---
source: arxiv
url: http://arxiv.org/abs/2603.05982v1
published_at: '2026-03-06T07:26:45'
authors:
- Ziyang Zhao
- Shuheng Wang
- Zhonghua Miao
- Ya Xiong
topics:
- vision-language-action
- robot-harvesting
- sim2real
- policy-adaptation
- multiview-rgb
relevance_score: 0.95
run_id: materialize-outputs
language_code: en
---

# HarvestFlex: Strawberry Harvesting via Vision-Language-Action Policy Adaptation in the Wild

## Summary
This paper studies how to transfer open-source vision-language-action (VLA) policies to real greenhouse strawberry harvesting and achieve end-to-end closed-loop picking with very little real-world data.

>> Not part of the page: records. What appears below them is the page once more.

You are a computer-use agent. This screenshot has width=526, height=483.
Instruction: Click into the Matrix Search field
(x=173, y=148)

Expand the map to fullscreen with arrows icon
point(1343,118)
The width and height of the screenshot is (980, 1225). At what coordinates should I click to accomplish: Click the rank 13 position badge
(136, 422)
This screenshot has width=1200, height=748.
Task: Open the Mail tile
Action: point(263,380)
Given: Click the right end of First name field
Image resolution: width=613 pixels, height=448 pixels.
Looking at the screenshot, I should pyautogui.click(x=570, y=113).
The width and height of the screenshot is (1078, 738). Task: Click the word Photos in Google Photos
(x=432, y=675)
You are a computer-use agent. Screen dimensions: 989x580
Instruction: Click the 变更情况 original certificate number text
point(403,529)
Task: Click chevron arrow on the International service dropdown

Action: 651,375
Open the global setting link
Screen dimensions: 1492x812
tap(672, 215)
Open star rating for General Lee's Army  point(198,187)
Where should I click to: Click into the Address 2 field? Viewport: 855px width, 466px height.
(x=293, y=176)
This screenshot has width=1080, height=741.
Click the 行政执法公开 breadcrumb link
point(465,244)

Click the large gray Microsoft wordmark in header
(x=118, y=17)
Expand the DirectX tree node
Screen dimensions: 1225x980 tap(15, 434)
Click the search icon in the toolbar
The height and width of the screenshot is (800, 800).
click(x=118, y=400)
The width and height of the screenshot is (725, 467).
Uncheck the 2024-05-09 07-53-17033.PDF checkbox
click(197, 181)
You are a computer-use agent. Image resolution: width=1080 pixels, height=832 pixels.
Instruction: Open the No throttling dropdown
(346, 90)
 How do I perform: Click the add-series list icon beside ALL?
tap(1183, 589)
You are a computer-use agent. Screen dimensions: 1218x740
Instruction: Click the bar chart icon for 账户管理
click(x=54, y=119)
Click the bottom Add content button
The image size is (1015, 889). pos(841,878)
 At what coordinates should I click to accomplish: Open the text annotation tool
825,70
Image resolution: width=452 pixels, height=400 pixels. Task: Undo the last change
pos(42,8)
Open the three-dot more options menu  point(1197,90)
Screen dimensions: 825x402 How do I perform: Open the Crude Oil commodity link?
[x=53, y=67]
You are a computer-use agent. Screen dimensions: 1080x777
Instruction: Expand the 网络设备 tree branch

The core conclusion is: multi-view RGB input plus less than 4 hours of demonstration fine-tuning is already enough for VLA to achieve usable performance in real agricultural scenarios with heavy occlusion and contact-sensitive objects.

## Problem
- The paper addresses **real greenhouse strawberry harvesting**, a long-horizon, unstructured, and damage-sensitive robotic task; it matters because strawberry harvesting still relies heavily on manual labor, with high and unstable labor costs.
- Existing traditional modular approaches usually depend on detection, segmentation, depth, calibration, planning, and hand-engineered state machines, and they tend to accumulate errors when facing **occlusion, reflections, lighting changes, and state changes caused by contact**, with poor transfer across farms.
- The authors aim to answer three practical questions: whether open-source VLA can be used for fruit picking; what the trade-offs are among different models/fine-tuning strategies in success rate, speed, and damage rate; and whether asynchronous inference is better than synchronous deployment.

## Approach
- They built an end-to-end closed-loop system: inputs are **three RGB views** (left and right fixed cameras + wrist camera), robot state, and language instruction; output is an **8-dimensional action** (7D arm velocity control + 1 suction/release/idle pump command).
- They deliberately **do not use depth, point clouds, or explicit geometric calibration**, allowing VLA to go directly from vision and language to action and reducing task-specific engineering dependencies.
- They collected **3.71 hours of VR teleoperated demonstrations**, totaling **227 episodes and 491 valid picking attempts**, while retaining failure-recovery segments to better match the distribution of closed-loop deployment.
- Under a unified data and training budget, they fine-tuned three open-source VLAs: **pi0, pi0.5, wall-oss**, comparing **full fine-tuning** and **LoRA** as two adaptation methods.
- For deployment, they propose **asynchronous inference-control decoupling**: an inference thread generates chunks of action queues, while a 30 Hz real-time control thread executes continuously, reducing jitter and missed contact windows caused by inference latency.

## Results
- The paper claims this is the **first systematic study transferring VLA to real greenhouse tabletop strawberry harvesting**, and it compares multiple models and adaptation strategies under a **unified 50-trial real-greenhouse evaluation protocol**.
- The best result comes from **pi0.5 + full fine-tuning + 6 epochs**: **success rate SR = 74.0%**, **successful score SS = 82.6**, **cycle time = 32.6 s/pick**, **damage rate DR = 4.1%**.
- Also at 6 epochs, **LoRA pi0.5** reaches **SR = 64.0%**, **SS = 73.6**, **38.3 s/pick**, **DR = 3.8%**; this indicates LoRA is more parameter-efficient, but task completion is clearly lower than full fine-tuning.
- For the other models at 6 epochs with full fine-tuning: **pi0** achieves **SR 60.0% / 38.4 s / DR 4.2%**, and **wall-oss** achieves **SR 68.0% / 46.3 s / DR 3.9%**; overall, **pi0.5 performs best**.
- As training increases from **2 to 6 epochs**, **SR generally rises and cycle time decreases** for all models. For example, fully fine-tuned **pi0.5** improves from **30.0% SR / 44.2 s** to **74.0% SR / 32.6 s**.
- In terms of data and system scale, only **3.71 hours of real data** and **227 episodes** were enough to achieve “non-trivial” closed-loop harvesting. The paper also claims that **asynchronous deployment outperforms synchronous deployment**, but the provided excerpt does not include the specific comparison numbers.

## Link
- [http://arxiv.org/abs/2603.05982v1](http://arxiv.org/abs/2603.05982v1)